Uzac grew up in France and South Africa and got the idea to launch a digital publication called International Business Times while studying at the London School of Economics, according to his LinkedIn page. He and Johnathan Davis, a UCLA engineering major, whom Uzac reportedly met through a campus Christian fellowship, started the IBT website in 2006 using money from family and friends. Uzac sold ads, while Davis was the programmer and writer, and the site was making $2 million a year by 2010, the pair told The New York Times.

IBT grew quickly from that point as Uzac and Davis sharpened their search engine optimization strategy, and traffic grew by 1,200 percent in 2010, they have said. “We can immediately see how people are finding the content, whether it's through the websites, whether there's better positioning on the front page or on the section pages,” Davis told Editor & Publisher in 2012. Today, the rebranded company, Newsweek Media Group, claims to have 80 million unique visitors to its 19 websites, according to the company’s website.

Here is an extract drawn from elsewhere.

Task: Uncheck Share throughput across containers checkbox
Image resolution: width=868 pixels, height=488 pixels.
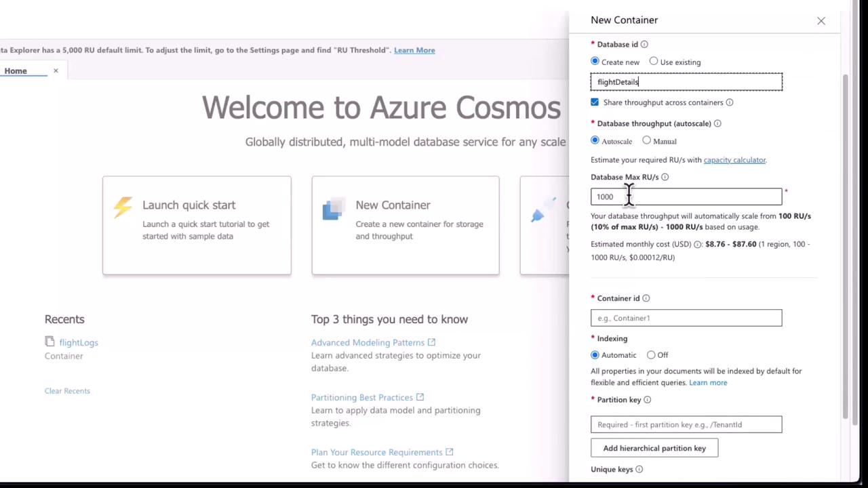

But questions about the company’s finances have long dogged IBT Media, which bought Newsweek from IAC, an internet and media company, in 2013. The company missed payroll and laid off large numbers of employees in 2016, and in May 2017, the company was hit with a federal tax lien for failure to pay the IRS more than $400,000 in taxes. Uzac stepped down as chief executive and became chairman in July 2016, while Dev Pragad, who owned and ran Newsweek International in London, took over as chief executive of Newsweek Media Group.

Both Uzac and Davis, who still own parts of Newsweek Media Group, also appear to have large debts, public records show. The IRS filed a $1.2 million lien against Uzac in December 2017, while it filed an $800,000 lien against Davis in October that year, according to public records. Both men also have large debts to other creditors, according to the records.

In a sign of the financial struggles faced by Uzac and Newsweek Media Group, public records also show Uzac, along with the company, owe about $180,000 to a firm called Kings Cash Group LLC, which offers loans to companies with “bad credit or other blemishes on their financial histories,” according to its website.

Newsweek Media Group is also facing personnel challenges. On Monday, the company placed its chief content officer, Dayan Candappa, on an immediate leave of absence in response to a news report that he was dismissed from his previous job after a subordinate filed a sexual harassment complaint against him.

The media organization said just last week that a shakeup in its leadership over the past year and a half had helped put the company on better financial footing. “Under new management, Newsweek Media Group has made a rapid recovery from the difficulties of 2016,” the company said in a statement. “The company clocked up a record audience and revenues in recent months and is in the midst of an ambitious expansion of its newsroom.”

This story has been updated to reflect a BuzzFeed News article on the publisher of Newsweek and the International Business Times, as well as Newsweek Media Group's statement.